23 Şubat 2014’te Ukrayna parlamentosu Viktor Yanukoviç’i azletti. Oysa ki, kendisini azleden parlementodaki Praviy Sektor Partisi’ne (Sağ Sektör) -ki bu hareket kendini “Ukrayna Nazi Örgütü” olan Upa’nın devamı sayar- yıllarca maddi yardım yaptığı bilinmekteydi. Svoboda gibi ultra milliyetçi partilerin silahlı militanlarının baskısı altında 23 Şubat’ta Aleksandr Turçinov geçici Cumhurbaşkanlığa, Arseniy Yatsenyuk ise geçici Başbakanlık görevine getirilmişti (5). Ukrayna’daki bu durumu silahlı sokak darbesi olarak nitelendiren sol partiler ve örgütler, yeni yönetimi Cunta’ olarak adlandırdılar. Merkez sağ, aşırı sağ partilerin, ABD ve AB’nin de tam olarak destek verdiği Poroşenko, Devlet Başkanlığı seçimlerini %54.7 ile kazanmıştı. Ukrayna Solu, Poroşenko yönetimine de Cunta adını vermişti (6).
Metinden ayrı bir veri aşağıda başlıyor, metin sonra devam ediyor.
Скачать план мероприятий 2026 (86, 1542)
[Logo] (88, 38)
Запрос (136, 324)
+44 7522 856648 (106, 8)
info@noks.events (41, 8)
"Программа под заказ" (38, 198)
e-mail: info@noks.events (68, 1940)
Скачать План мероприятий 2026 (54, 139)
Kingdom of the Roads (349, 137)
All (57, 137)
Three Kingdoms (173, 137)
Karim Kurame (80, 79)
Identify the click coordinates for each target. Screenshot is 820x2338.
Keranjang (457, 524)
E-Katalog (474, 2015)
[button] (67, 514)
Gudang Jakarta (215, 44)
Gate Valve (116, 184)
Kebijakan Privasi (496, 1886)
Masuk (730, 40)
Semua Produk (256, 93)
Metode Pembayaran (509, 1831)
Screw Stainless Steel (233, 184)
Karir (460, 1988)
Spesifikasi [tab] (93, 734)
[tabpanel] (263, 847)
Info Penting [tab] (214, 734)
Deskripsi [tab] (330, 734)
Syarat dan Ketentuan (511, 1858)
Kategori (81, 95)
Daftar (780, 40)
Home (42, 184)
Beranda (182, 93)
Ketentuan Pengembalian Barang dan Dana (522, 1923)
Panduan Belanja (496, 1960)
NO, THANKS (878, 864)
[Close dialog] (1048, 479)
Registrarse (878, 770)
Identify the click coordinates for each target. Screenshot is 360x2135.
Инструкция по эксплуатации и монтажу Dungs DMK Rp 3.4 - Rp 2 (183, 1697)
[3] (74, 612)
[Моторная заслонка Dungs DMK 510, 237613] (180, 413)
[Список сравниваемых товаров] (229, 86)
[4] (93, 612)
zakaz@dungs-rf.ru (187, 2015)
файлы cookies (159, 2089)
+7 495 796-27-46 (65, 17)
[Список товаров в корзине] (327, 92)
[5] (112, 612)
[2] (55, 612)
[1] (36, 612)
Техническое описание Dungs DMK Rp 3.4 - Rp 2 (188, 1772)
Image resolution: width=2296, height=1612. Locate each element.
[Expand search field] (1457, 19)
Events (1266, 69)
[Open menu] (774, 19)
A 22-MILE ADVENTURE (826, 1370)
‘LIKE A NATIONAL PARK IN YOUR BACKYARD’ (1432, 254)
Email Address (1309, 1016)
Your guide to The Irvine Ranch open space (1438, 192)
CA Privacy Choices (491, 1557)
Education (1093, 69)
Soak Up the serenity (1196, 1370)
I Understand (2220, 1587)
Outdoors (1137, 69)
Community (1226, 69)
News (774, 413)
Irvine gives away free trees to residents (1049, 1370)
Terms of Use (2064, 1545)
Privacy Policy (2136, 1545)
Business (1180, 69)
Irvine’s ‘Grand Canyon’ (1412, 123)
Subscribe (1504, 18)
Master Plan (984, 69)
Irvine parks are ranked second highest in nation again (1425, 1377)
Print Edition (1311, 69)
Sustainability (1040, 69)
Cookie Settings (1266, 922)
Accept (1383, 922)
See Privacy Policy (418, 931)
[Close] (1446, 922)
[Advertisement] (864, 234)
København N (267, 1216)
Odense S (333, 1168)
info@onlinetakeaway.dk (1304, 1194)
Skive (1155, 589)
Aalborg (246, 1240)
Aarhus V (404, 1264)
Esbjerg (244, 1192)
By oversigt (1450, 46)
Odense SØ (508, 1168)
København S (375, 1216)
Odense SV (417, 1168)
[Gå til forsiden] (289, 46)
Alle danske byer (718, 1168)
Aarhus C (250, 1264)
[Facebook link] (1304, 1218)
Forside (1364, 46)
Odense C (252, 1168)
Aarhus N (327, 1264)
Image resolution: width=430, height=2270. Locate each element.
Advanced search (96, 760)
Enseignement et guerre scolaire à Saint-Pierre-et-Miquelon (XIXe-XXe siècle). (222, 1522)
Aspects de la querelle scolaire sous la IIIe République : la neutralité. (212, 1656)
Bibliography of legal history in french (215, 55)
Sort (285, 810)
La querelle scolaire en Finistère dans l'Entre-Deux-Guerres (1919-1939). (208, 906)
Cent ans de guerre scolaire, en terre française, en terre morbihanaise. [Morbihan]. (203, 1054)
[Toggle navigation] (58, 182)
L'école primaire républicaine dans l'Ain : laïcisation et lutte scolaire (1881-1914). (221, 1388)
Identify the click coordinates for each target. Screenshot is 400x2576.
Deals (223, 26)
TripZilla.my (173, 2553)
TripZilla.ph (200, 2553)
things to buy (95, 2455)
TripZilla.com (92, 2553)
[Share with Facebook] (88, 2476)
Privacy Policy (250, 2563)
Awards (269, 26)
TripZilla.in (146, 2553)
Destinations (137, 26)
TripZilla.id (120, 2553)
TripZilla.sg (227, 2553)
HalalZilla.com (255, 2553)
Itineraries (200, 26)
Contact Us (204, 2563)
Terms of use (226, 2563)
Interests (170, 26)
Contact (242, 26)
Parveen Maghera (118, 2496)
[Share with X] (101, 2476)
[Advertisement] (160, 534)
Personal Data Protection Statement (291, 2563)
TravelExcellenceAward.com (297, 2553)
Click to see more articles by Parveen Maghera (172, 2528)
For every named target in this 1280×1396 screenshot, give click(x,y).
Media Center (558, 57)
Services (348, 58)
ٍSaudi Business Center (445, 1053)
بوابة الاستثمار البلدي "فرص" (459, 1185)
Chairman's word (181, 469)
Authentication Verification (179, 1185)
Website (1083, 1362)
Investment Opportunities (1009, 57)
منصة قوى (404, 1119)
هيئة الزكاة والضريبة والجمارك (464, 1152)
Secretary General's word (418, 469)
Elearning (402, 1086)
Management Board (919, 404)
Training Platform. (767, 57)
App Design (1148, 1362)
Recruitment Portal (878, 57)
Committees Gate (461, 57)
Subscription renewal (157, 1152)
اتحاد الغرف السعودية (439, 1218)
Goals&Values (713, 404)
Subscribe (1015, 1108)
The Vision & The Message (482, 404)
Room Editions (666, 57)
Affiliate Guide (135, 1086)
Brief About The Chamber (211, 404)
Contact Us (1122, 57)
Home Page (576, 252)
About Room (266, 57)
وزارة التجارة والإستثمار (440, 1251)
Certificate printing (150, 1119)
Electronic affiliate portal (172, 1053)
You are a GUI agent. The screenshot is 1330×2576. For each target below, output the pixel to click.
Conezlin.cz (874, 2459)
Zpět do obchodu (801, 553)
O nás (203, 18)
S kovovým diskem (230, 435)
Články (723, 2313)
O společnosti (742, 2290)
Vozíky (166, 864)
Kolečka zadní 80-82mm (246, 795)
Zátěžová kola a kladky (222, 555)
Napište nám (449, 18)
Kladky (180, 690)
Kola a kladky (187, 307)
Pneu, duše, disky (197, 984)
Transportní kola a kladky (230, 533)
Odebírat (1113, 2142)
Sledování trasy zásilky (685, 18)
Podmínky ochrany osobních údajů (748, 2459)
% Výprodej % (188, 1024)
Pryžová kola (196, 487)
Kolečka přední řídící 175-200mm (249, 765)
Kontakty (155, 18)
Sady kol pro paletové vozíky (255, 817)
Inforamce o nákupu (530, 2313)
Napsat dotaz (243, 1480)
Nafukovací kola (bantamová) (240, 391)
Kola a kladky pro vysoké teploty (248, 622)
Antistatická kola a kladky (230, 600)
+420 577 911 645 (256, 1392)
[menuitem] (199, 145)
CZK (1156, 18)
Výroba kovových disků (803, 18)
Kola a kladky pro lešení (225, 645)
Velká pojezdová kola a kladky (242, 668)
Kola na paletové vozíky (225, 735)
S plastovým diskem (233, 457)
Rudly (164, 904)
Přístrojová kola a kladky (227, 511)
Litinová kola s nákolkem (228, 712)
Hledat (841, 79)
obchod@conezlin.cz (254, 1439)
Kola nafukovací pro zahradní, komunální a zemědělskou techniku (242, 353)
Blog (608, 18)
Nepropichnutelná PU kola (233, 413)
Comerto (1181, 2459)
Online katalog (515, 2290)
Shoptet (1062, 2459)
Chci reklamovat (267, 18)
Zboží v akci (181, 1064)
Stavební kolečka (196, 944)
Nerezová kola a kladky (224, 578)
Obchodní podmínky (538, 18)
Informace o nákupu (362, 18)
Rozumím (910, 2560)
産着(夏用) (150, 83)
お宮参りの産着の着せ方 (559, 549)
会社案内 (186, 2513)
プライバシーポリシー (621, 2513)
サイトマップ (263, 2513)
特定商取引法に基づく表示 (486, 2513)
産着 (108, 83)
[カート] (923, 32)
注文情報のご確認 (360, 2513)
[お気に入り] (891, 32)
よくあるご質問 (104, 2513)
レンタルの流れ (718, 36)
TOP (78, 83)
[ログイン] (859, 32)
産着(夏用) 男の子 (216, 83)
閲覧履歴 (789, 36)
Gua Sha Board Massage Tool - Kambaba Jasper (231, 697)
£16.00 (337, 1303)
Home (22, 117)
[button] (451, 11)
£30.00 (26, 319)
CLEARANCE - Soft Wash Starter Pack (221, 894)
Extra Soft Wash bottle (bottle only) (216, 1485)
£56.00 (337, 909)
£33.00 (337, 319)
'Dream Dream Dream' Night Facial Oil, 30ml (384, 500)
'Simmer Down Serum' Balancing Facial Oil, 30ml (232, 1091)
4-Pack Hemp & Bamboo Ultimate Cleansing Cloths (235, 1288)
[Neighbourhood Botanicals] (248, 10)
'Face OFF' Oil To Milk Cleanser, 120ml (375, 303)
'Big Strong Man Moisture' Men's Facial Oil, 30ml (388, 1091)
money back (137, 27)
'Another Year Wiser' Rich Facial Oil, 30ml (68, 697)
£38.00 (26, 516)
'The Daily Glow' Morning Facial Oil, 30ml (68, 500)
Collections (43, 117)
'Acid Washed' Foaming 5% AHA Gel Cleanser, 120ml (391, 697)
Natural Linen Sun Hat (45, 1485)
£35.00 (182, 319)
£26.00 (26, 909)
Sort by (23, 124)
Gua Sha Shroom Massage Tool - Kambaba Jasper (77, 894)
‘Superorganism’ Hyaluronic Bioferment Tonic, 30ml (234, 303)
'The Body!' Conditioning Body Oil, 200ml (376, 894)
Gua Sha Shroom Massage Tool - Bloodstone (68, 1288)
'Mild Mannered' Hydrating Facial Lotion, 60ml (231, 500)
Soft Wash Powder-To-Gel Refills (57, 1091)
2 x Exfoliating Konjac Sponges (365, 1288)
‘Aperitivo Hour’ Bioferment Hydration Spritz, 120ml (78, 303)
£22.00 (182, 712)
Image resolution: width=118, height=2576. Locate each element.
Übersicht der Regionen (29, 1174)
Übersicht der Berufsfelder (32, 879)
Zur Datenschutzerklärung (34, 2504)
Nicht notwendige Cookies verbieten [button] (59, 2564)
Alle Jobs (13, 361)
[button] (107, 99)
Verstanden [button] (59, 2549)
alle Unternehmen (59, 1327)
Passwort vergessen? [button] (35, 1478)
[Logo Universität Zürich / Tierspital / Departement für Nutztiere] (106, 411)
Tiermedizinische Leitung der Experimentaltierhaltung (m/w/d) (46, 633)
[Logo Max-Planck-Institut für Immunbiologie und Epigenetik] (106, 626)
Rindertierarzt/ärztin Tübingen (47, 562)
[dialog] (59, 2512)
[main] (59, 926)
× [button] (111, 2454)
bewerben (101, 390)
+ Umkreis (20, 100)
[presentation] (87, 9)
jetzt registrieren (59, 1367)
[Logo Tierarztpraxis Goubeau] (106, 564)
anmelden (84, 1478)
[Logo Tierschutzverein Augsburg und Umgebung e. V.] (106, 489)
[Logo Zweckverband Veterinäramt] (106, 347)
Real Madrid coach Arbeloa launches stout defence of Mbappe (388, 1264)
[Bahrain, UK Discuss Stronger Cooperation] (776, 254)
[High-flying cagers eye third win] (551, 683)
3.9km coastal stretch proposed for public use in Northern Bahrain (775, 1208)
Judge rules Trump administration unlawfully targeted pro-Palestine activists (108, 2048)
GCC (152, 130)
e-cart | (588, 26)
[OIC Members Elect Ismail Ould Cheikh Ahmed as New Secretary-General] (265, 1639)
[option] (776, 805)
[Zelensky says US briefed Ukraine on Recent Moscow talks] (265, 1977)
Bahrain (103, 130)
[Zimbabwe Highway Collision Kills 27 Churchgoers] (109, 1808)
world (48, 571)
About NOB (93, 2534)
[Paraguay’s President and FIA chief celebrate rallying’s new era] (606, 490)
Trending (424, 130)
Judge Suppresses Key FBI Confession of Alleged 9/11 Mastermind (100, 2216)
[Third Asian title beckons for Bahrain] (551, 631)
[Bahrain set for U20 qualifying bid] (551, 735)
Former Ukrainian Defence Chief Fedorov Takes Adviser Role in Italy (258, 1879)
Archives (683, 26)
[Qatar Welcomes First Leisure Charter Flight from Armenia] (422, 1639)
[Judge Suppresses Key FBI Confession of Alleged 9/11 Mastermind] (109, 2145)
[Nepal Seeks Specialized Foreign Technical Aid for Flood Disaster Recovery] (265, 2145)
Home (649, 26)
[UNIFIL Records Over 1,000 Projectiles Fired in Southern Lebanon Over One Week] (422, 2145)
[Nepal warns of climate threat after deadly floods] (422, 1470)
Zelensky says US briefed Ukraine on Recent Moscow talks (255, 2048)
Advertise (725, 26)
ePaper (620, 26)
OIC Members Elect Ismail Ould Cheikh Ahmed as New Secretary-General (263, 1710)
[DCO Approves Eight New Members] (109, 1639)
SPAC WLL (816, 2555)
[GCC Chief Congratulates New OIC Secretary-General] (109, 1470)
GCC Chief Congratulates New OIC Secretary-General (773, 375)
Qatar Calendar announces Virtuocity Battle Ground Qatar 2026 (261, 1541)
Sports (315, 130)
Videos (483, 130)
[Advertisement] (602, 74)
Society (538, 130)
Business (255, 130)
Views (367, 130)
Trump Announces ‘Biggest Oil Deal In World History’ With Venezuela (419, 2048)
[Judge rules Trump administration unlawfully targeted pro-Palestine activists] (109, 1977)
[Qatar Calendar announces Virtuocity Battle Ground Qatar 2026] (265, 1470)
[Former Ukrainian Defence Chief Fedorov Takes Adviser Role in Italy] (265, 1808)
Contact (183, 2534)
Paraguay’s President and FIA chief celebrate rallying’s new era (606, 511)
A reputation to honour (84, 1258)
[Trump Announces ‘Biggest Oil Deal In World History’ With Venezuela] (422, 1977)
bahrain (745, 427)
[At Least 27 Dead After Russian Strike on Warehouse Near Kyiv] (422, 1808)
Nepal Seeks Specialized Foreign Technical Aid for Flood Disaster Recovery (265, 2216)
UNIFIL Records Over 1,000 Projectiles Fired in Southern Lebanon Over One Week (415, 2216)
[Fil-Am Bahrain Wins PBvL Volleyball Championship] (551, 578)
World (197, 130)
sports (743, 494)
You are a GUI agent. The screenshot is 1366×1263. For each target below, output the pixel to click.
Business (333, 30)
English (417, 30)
2014 yılı ilkbaharında Batı Ukrayna’da paramiliter güçler, askeri birlikleri basıp silahlanıyorlardı ve batı devletlerinin askeri uzmanları onlara ülkedeki muhtemel direnişe karşı kontrgerilla savaşı eğitimi veriyordu. Ülkenin güneyinde ve doğusundaki sanayi, liman kentlerinde ise hemen her gün antifaşist gösteriler düzenleniyordu. Harkov, Donetsk, Lugansk, Nikolaev, Odessa gibi kentlerde eylemler iyice yayılmıştı. Antifaşistlerin en çok kullandığı slogan ‘faşizme geçit yok’ idi. Antifaşist gösterilere, organize edilen aşırı sağ görüşlüler tarafından önce Harkov ve Zaporojye’de saldırılar düzenlenmişti. Bu saldırıları yapanlar, ülkenin batısındaki kent ve köylerden özel trenlerle, otobüslerle günler öncesinden buralara getirilmişlerdi. Aşırı sağ görüşlüler ya da neo naziler olarak tabir edeceğimiz bu güruh, Harkov ve Zaporojye’deki antifaşist eylemleri 5-10 dakika içinde dağıtmışlardı (7).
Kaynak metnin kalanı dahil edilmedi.